Le sens commun : une notion plus complexe qu'elle n'y paraît
2024-11-09
Auteur: Pierre
Au XVIIIe siècle, le philosophe écossais James Beattie a dressé une liste de 17 certitudes qui sont censées relever du "sens commun", ou "bon sens". Parmi celles-ci, certaines semblent évidentes, comme "J’existe" et "Le tout est plus grand que la partie". D'autres, en revanche, touchent à des questions morales ou spirituelles, telles que "La vertu et le vice sont différents" ou "Il y a un dieu". Si certaines affirmations peuvent sembler irréfutables, d'autres demeurent sujettes à débat, même sur le plan scientifique.
Il est vrai que la notion de sens commun paraît simple à première vue, regroupant ce que nous considérons généralement comme des connaissances ou convictions évidentes. Toutefois, cette facilité apparente cache une réalité plus nuancée. À l'ère moderne, les scientifiques et philosophes commencent à se pencher sur la véritable nature du sens commun et sur le fait qu'il pourrait ne pas être si commun que cela.
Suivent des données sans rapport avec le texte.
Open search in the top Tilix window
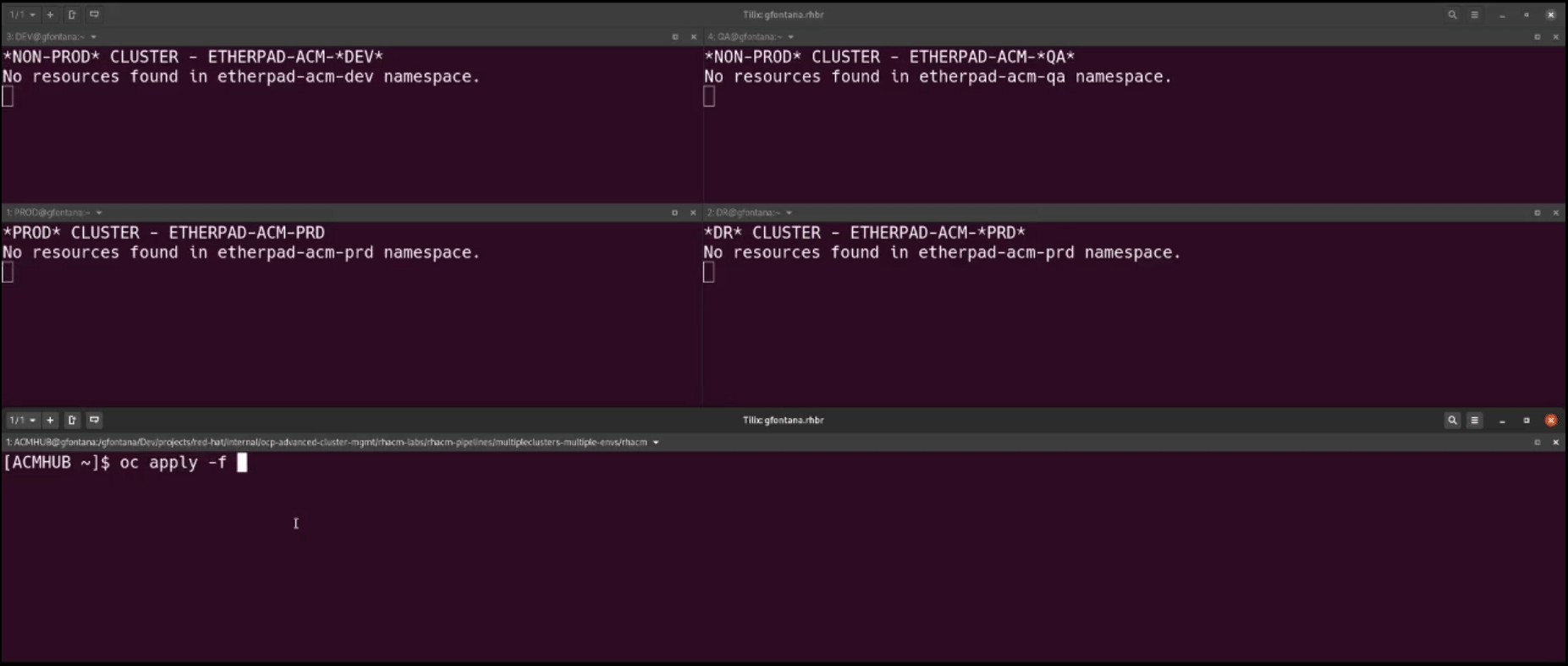This screenshot has width=1568, height=666. [1452, 14]
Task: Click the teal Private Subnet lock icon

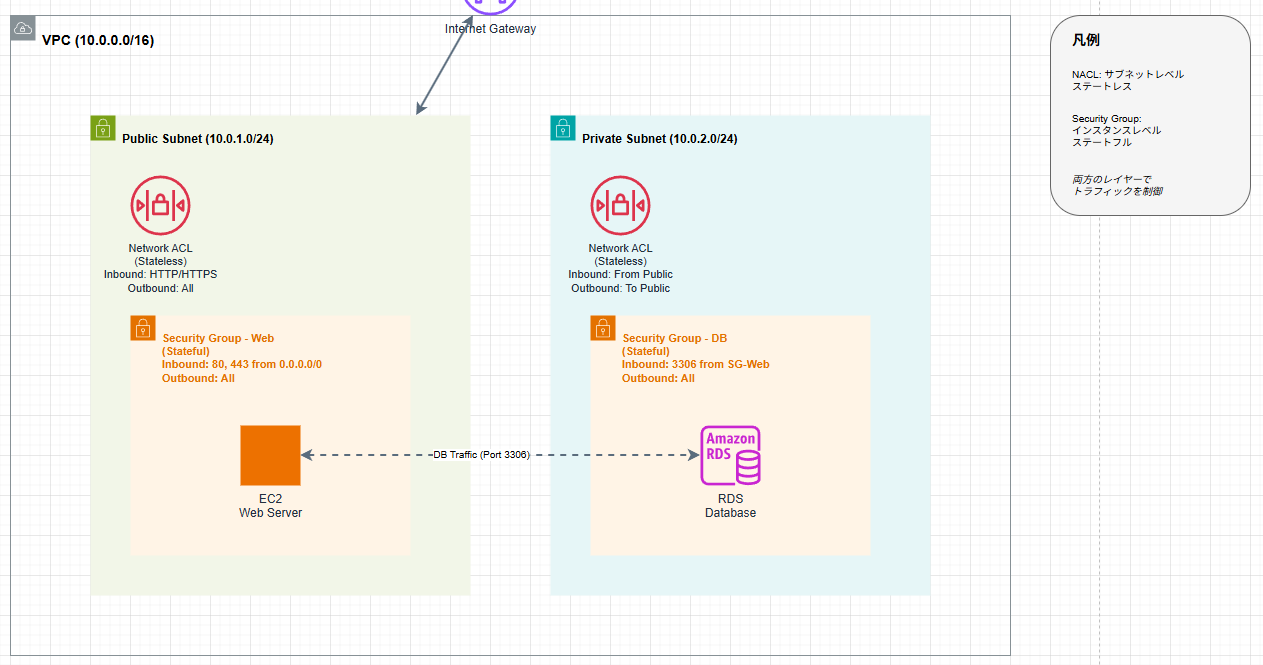Action: click(563, 127)
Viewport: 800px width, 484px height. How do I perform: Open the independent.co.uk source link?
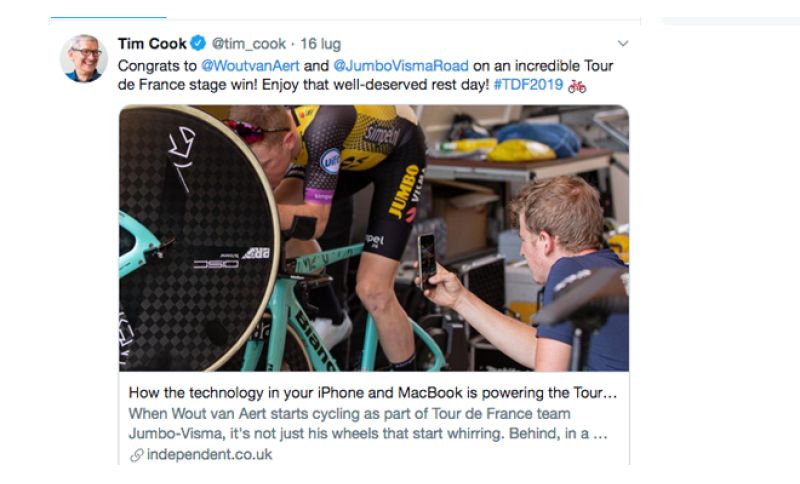[x=208, y=455]
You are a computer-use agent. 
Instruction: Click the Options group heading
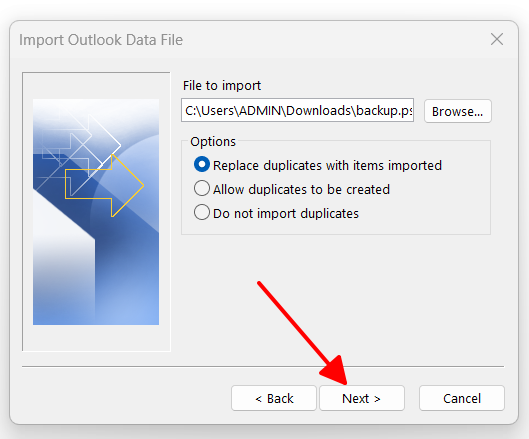pyautogui.click(x=213, y=141)
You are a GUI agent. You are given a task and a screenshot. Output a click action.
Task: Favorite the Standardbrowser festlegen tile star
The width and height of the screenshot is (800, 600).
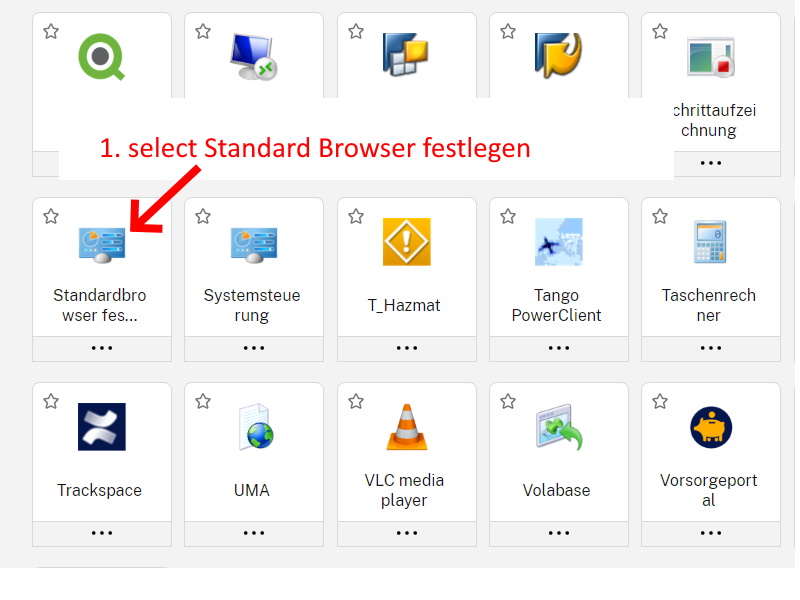coord(51,216)
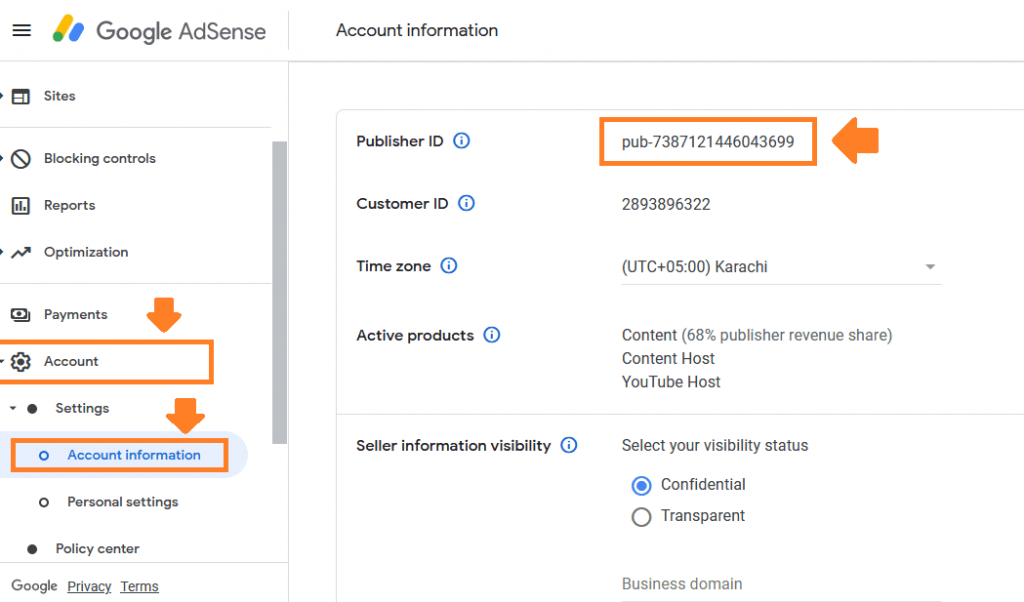Click the Publisher ID info tooltip
Image resolution: width=1024 pixels, height=602 pixels.
pos(460,140)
Les implications de cette découverte sont loin d'être mineures. Le sens commun est érigé en principe dans de nombreux domaines, de l'éducation à la politique, en passant par la santé publique et le droit. Dans le domaine technologique, il joue un rôle prépondérant : les chercheurs en intelligence artificielle (IA) s'efforcent d'inculquer un semblant de bon sens aux machines, afin de les rendre plus humaines.
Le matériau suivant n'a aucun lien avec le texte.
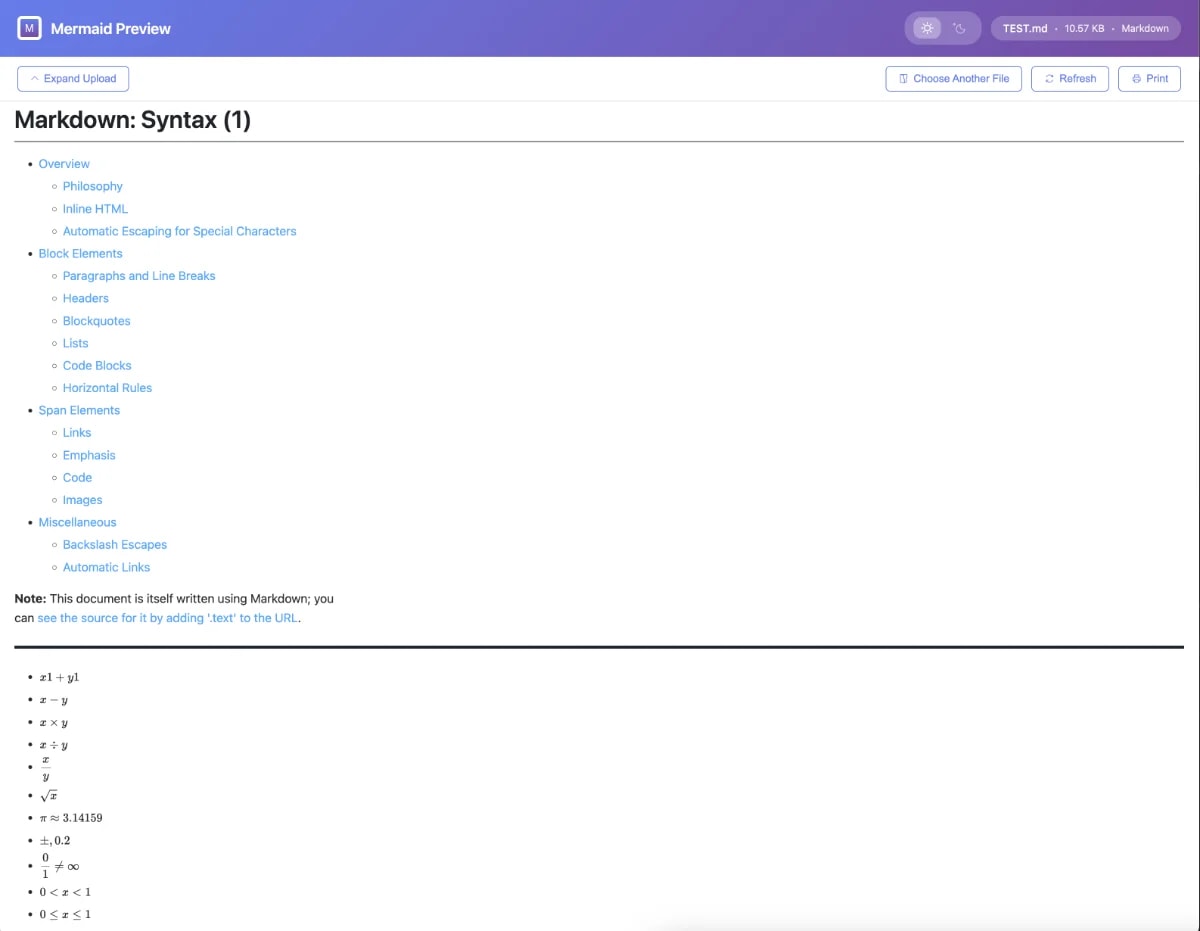Go to Code Blocks section

tap(97, 366)
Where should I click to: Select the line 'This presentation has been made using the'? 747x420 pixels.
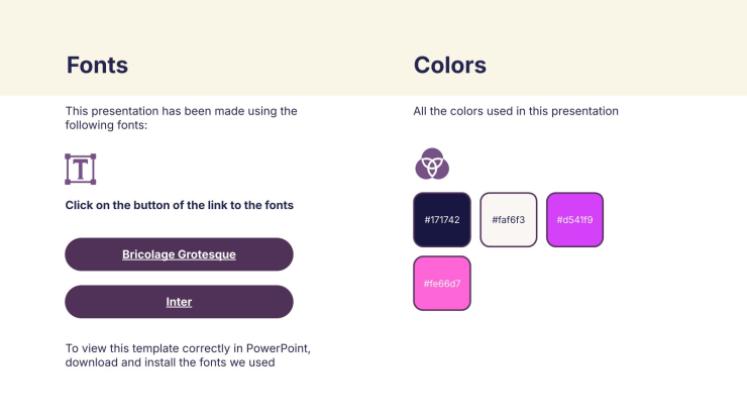[x=182, y=111]
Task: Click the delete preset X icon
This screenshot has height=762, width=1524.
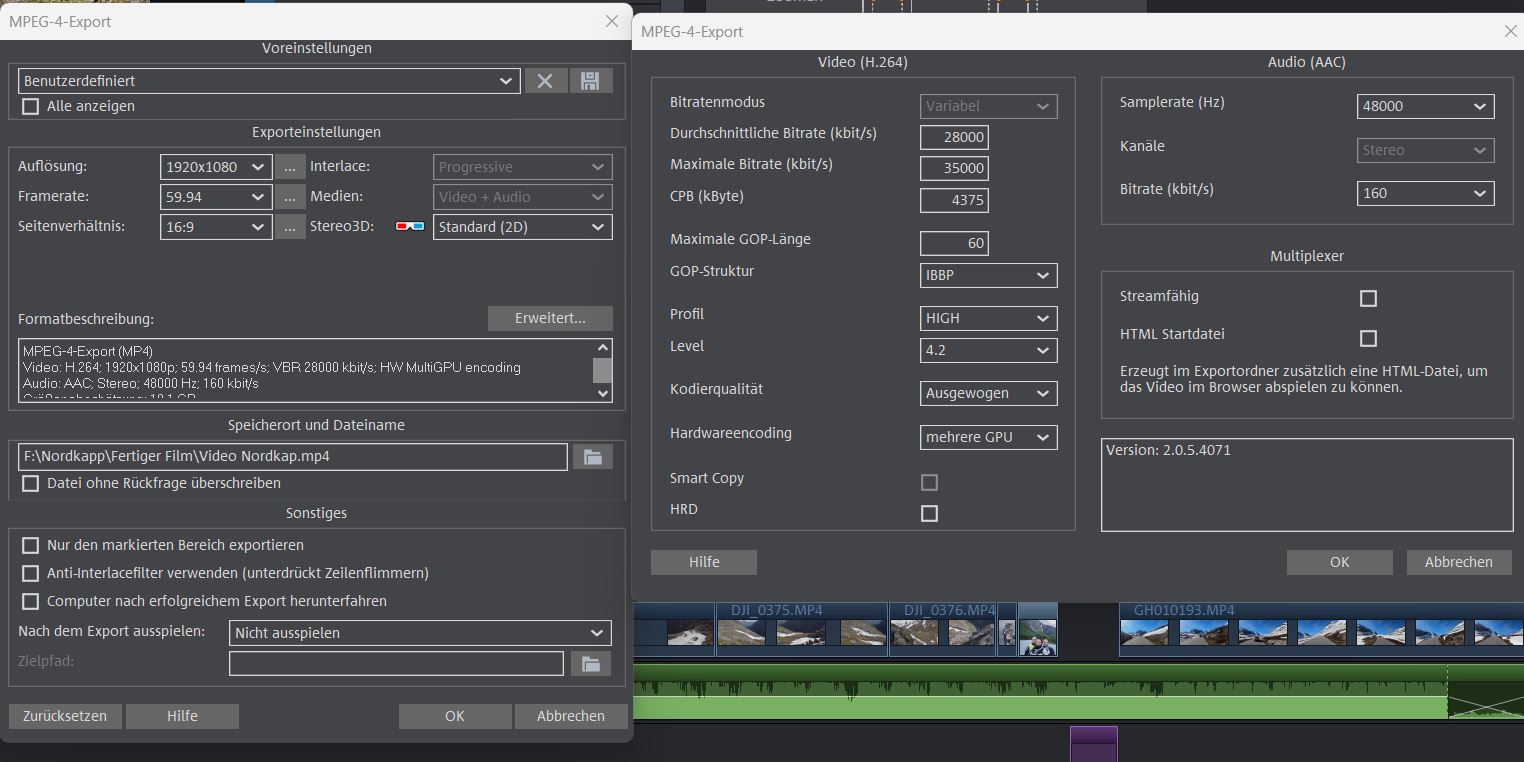Action: click(x=545, y=81)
L'idée de sens commun n'est pas nouvelle. Elle figure même en tête de la Déclaration d’indépendance des États-Unis, affirmant que "toutes les vérités sont évidentes en elles-mêmes". À notre époque, des figures politiques et des professionnels de la santé proportionnent souvent leurs décisions à ce qu'ils considèrent comme "bon sens". Pourtant, malgré cette omniprésence, la recherche académique sur ce concept demeure étonnamment rare.
La plupart des études sur le sens commun peuvent être classées en deux catégories. D'une part, nous avons des travaux plus théoriques, menés par des philosophes et sociologues qui interrogent l'importance du sens commun pour nos sociétés. D'autre part, une recherche plus récente s'intéresse à la faisabilité de reproduire ce fameux bon sens au sein des machines.
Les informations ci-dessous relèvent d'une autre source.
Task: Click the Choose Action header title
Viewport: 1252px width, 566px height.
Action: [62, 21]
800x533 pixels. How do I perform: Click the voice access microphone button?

Duncan Watts, chercheur à l'université de Pennsylvanie, et son collègue Mark Whiting, ont entrepris une telle recherche en rassemblant 4 407 affirmations considérées par certains comme relevant du sens commun. Ces déclarations proviennent de sources variées, telles que des articles d'actualité, des campagnes politiques et d'autres créations humaines. Leur analyse a permis de constater une grande diversité d'opinions sur ce qui est considéré comme "évident". Des affirmations allant de "Tous les gens sont humains" à "Les armes à feu sont dangereuses" ont été présentées à plus de 2000 participants, fournissant un aperçu fascinant des perceptions collectives sur le bon sens.
En conclusion, le sens commun se révèle être un concept plus complexe qu'un simple ensemble de vérités universelles. Sa définition et ses implications sont sujettes à un débat intellectuel qui mérite d'être approfondi, tant par les chercheurs que par la société dans son ensemble.